The question(s) or central hypotheses of the research: We hypothesize that women who have been exposed to the U.S. environment and lifestyle for longer and from a younger age, will have higher levels of harmful substances in their blood. We also hypothesize that particular types of harmful compounds will measure at different levels depending on duration of residence in the U.S. and age at migration as well as when comparing breast cancer cases and controls.

The general methodology: We will measure multiple chemical exposures that are detectable within the body of any given individual without targeting any one in particular. Similar to the shift from candidate gene studies to genome-wide association studies (GWAS) in investigations of the genetic etiology of diseases, our project proposes a shift from breast cancer candidate exposure analysis to an exposure-wide analysis. We plan to use mass- spectrometry (a substance separation procedure) and cell-based assays to measure two types of harmful substances: reactive electrophiles (substances attracted to electrons that damage DNA and proteins) and hormone receptor disruptors (chemicals that mimic the effect of estrogen or androgen on cell receptors). We will evaluate the levels of these two compounds among 90 Mexican American women who participated in the San Francisco Bay Area Breast Cancer Study (SFBCS), a population-based case-control study of women aged 35 to 79 years. We will compare levels of 30 women born in the U.S., 30 born in Mexico who moved to the U.S. before puberty (as marked by first menstrual cycle), and 30 who moved to the U.S. as adults (at age 21 years or older). Each migration group will include equal numbers of pre- and post-menopausal women. Through linkage with the California Cancer Registry, we expect to identify approximately 30 women who developed breast cancer since they participated in the study. We will contrast the reactive electrophile levels and hormone receptor disruptor activity of these cases to those of women who have not yet developed the disease.

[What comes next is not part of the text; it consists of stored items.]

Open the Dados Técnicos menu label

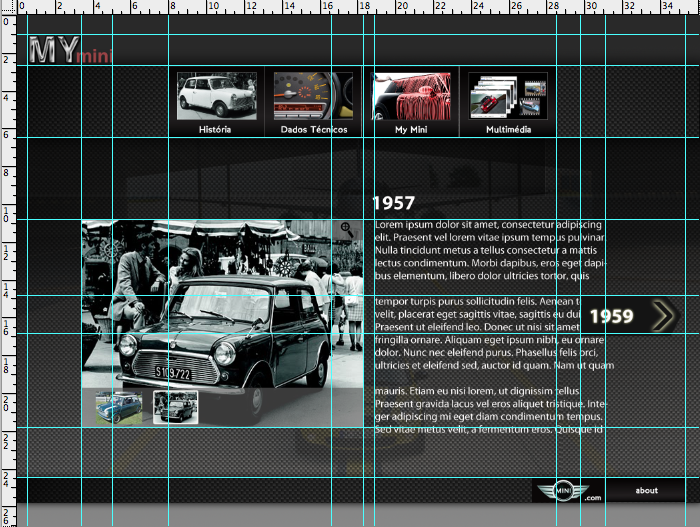click(313, 130)
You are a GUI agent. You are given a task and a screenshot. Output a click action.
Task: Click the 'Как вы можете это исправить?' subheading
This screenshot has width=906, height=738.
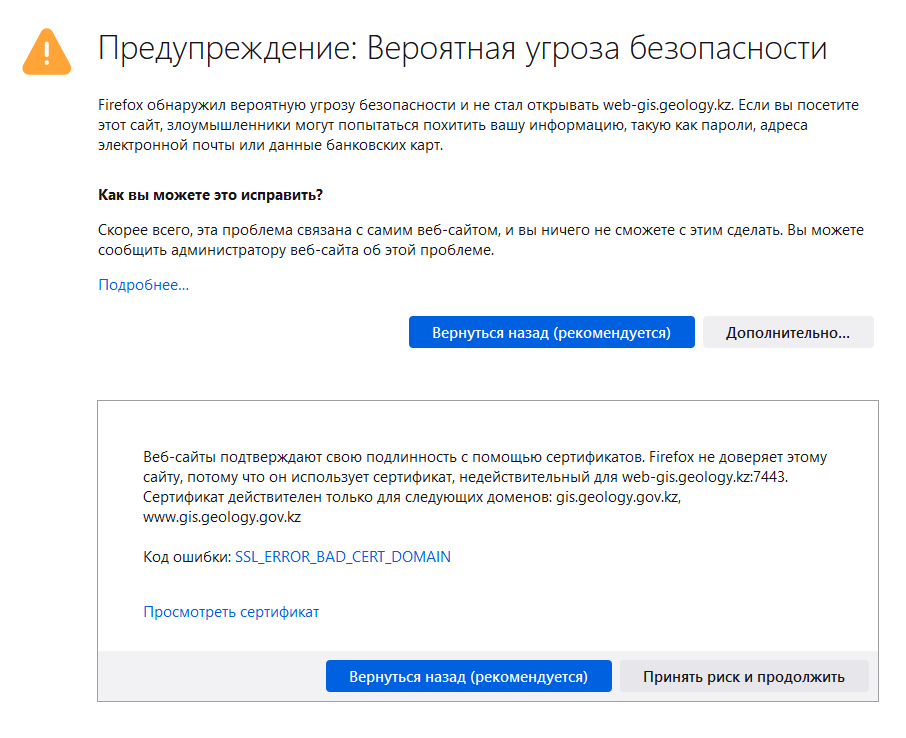(x=210, y=193)
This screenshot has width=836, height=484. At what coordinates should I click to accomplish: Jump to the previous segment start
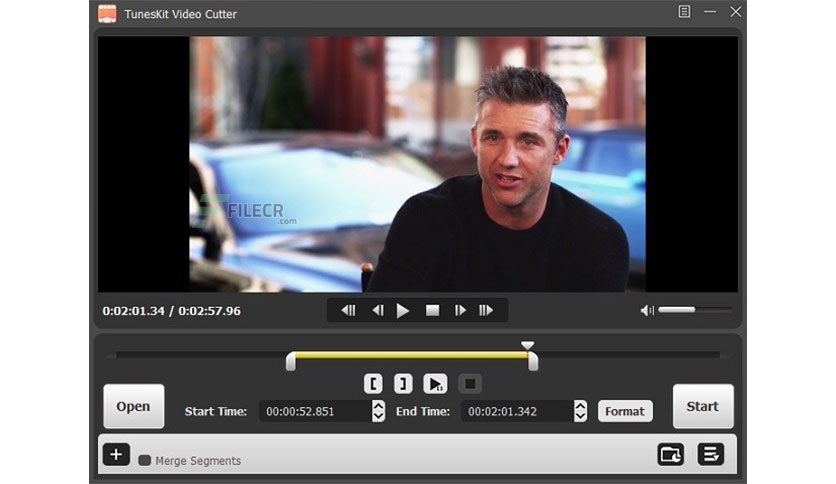coord(348,310)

Innovative elements of the project: The innovation in this proposal comes from the idea of combining information on migration history with untargeted measures of internal exposure to harmful substances among Mexican Americans. By avoiding a priori assumptions about what specific chemicals are likely to affect breast cancer risk, we expect to open new avenues of research and discover new biological markers of risk (or biomarkers) as well as new modifiable risk factors that could be targeted through prevention programs to reduce breast cancer incidence among higher generation Latinas.